* **Records shown**
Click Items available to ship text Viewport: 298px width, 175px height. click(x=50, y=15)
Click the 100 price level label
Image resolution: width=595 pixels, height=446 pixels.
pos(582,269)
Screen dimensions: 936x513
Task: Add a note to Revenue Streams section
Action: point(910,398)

* **Given exercise**
Render the lines above as a numbered list, omitting any blank lines.

* **Output for this exercise**
1. Click Items available to ship text Viewport: 298px width, 175px height. click(x=50, y=15)
2. Click the 100 price level label
3. Image resolution: width=595 pixels, height=446 pixels.
4. pos(582,269)
5. Screen dimensions: 936x513
6. Task: Add a note to Revenue Streams section
7. Action: point(910,398)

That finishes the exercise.